= Serodiscordant =

Mixed status, where one partner is infected by HIV and the other is not

A serodiscordant relationship, also known as mixed-status, is one where one partner is infected by HIV and the other is not. This contrasts with seroconcordant relationships, in which both partners are of the same HIV status. Without effective prevention measures, serodiscordant relationships can significantly contribute to the spread of HIV/AIDS, with the risk varying based on the type and frequency of sexual activity and the viral load of the HIV-positive partner.

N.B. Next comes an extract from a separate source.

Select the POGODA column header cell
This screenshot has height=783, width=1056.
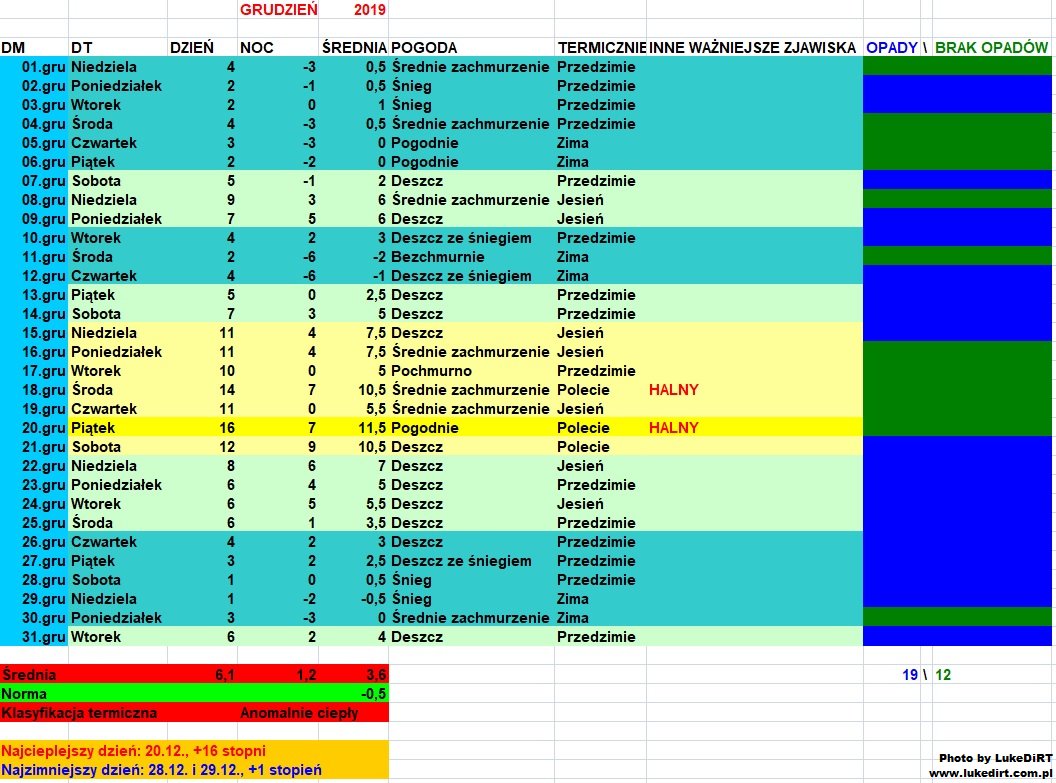tap(425, 48)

Globally, an estimated 34 million people are living with HIV, with 68% residing in sub-Saharan Africa nations such as Lesotho and 50% of cases affecting women. In the United States, over 140,000 HIV-serodiscordant heterosexual couples are estimated, with 52% of HIV-positive women in a national study reporting serodiscordant partnerships. Similarly, in sub-Saharan Africa, 47% of HIV-positive women are in stable serodiscordant relationships. The World Health Organization reports that up to 50% of individuals living with HIV in ongoing relationships worldwide have partners who are HIV-negative.

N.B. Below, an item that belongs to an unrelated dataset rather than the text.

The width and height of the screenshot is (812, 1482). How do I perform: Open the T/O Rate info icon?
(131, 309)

Serodiscordant couples face numerous issues not faced by seroconcordant couples, including decisions as to what level of sexual activity is comfortable for them, knowing that practicing safer sex reduces but does not eliminate the risk of transmission to the HIV-negative partner. There are also potential psychological issues arising out of taking care of a sick partner, and survivor guilt. Psychological impacts included anger, fear, grief, and loss of control, often exacerbated by the secrecy surrounding their partner's status. Financial strains may also be more accentuated as one partner becomes ill and potentially less able or unable to work.

Research involving serodiscordant couples has offered insights into how the virus is passed and how individuals who are HIV positive may be able to reduce the risk of passing the virus to their partner.

Experts predict that there are thousands of serodiscordant couples in the US who wish to have children. The Special Program of Assisted Reproduction was developed in 1996 to help serodiscordant couples conceive safely, however, it is solely designed to help couples where the male partner is infected.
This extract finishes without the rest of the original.